Materials and Methods

Nucleic Acid Extraction Respiratory samples (Nasopharyngeal/ Throat swabs) were received from patients in the HealthTrackRx laboratory in Denton, Texas, United States. Total nucleic acid was isolated, following manufacturers’ instructions, using the Mag-Bind Universal Pathogen Nucleic Acid purification kit (Omega Bio-Tek, Norcross, Georgia, USA), integrated on an automated liquid handling platform (Firefly Nimbus 96; Hamilton Robotics, Reno, Nevada, USA). Reverse Transcription and Pre-Amplification RNA isolated from the patient samples was reverse transcribed using the SuperScript IV reverse transcriptase system (ThermoFisher, California, USA) according to manufacturer’s instructions. Rare targets within the sample were subjected to pre-amplification, as per manufacturer’s instructions, before real-time PCR analysis using the TaqManTM Pre- Amp Mastermix and custom primers provided by the manufacturer (ThermoFisher, California, USA).

Real-Time PCR analysis

Real-Time PCR analysis was performed using the QuantStudioTM 12K Flex Real-Time PCR system (ThermoFisher, California, USA). Diluted pre-amplified nucleic acid, isolated from patient samples, was placed on Open Array TM plates containing the target primers and probes, using the AccuFillTM system. Real-Time PCR analysis was performed on the QuantStudioTM 12K Flex, using the Gene Expression program according to the manufacturer’s instructions (ThermoFisher, California, USA). The PCR primers and probes were designed, validated and manufactured by a ThermoFisher proprietary process.

Data analysis

All statistical analysis was performed using Microsoft Excel. While collating patient test results, no personal identifying data was accessed. Each patient sample was assigned a randomly generated sample identification number and only the gender and age of the sample were used for data analysis.

Results

In the present study, spanning a period of one year (December 2017 to December 2018), a total of 5793 respiratory samples were tested for the presence of viruses and bacteria, causing influenza like illness (ILI). Amongst these, 2357 (40.68%) tested positive for the presence of Influenza and Non-Influenza viral respiratory infections. Out of the patient samples that tested positive for the presence of these respiratory viruses, 1175 (49.85%) also tested positive for the presence of one or more bacterial species responsible for causing bacterial pneumonia. The main viral genera detected were Rhinovirus (24.17%), RSV (19.65%), Coronavirus (18.97%), Influenza virus (13.87%), HMPV (8.42%), Adenovirus (7.91%) and PIV (6.97%) (Figure 1a). The main bacterial pathogens, detected as viral co-infections, were Streptococcus pneumoniae (78.38%), Moraxella catarrhalis (27.74%), Haemophilus influenzae (26.38%) and Staphylococcus aureus (12.08%). Amongst the total cases, S. agalactiae (Group B Strep) and S. pyogenes (Group A Strep) were detected at 2.38% and 1.61% respectively (Figure 1b). In addition, Chlamydophila pneumoniae, Klebsiella pneumoniae, Mycoplasma pneumoniae and Bordetella pertussis were detected in less than 1% of the patient samples tested (Data not presented).
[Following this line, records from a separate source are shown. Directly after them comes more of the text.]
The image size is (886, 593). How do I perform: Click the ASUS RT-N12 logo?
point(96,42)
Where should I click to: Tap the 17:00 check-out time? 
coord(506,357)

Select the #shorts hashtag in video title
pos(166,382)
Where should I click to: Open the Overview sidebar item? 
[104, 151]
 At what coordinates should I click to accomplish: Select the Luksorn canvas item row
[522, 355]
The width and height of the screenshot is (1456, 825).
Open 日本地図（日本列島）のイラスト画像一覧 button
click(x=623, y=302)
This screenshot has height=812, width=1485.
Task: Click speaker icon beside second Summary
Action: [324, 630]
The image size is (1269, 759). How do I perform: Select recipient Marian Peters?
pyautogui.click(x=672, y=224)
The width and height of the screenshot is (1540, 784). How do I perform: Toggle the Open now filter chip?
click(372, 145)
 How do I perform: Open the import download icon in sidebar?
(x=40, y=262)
infectious-diseases-therapy-Percent-distribution

Figure 1: Distribution of pathogenic bacteria and viruses in respiratory samples. (a) Percent distribution of pneumonia causing bacterial species detected in patient samples positive for viral bacterial co-infections. (b) Percent distribution of influenza and non-influenza viral genera detected in patient samples positive for viral-bacterial co-infections. HMPV-Human metapneumovirus, PIV-Parainfluenza virus, RSV-Respiratory Syncytial Virus.

Age distribution of bacterial co-infection in Influenza positive samples

Influenza virus (A and B) were detected in 315 cases. Out of those, 163 (51.74%) cases were found to have at least one bacterial co- infection. Distribution of the Influenza virus-bacterial co-infection data by age, shows S. pneumoniae as the dominant co-infecting species present across all age ranges. S. pneumoniae, M. catarrhalis and H. influenzae were the only bacterial co-infections detected in the infant samples (<1 year of age), with 40% of the samples testing simultaneously positive for all three bacterial species. In addition, this trio of upper respiratory bacterial pathogens, co-detected together in a sample, was observed only in the younger population. No S. aureus co- infections were detected in the <1 years and 15-25 years age groups with S. pneumoniae being detected in 90% and 80% of the samples in these age groups, respectively. M. catarrhalis co-infections were detected at an elevated rate in the younger populations (80% and 43% in <1 and 1-15 years of age respectively) compared to the 15-25 years (10%) and 25-60 years (13%) age groups. The pathogen re-emerges at comparatively higher rate (23%) in the >60 years age group. Only one case of Streptococcus pyogenes was detected as a co-infection in the older population (>60 years of age) (Figures 2 and 3).

infectious-diseases-therapy-detected-patient

Figure 2: Distribution of pneumonia causing bacteria co-detected in patient samples positive for Influenza virus. Numbers on the x-axis represent the age range of the patients in years. <1 (n=10), 1-15 (n=67), 15-25 (n=10), 25-60 (n=46), 60> (n=30).

infectious-diseases-therapy-influenza-respiratory

Figure 3: Distribution of non-influenza respiratory viruses detected in patient samples tested positive for viral-bacterial co-infections. Numbers within the bars represent the actual % value of each virus detected in the age group. Numbers on the x-axis represent the age range of the patients in years. <1 (n=90), 1-15 (n=367), 15-25 (n=47), 25-60 (n=329), 60> (n=178).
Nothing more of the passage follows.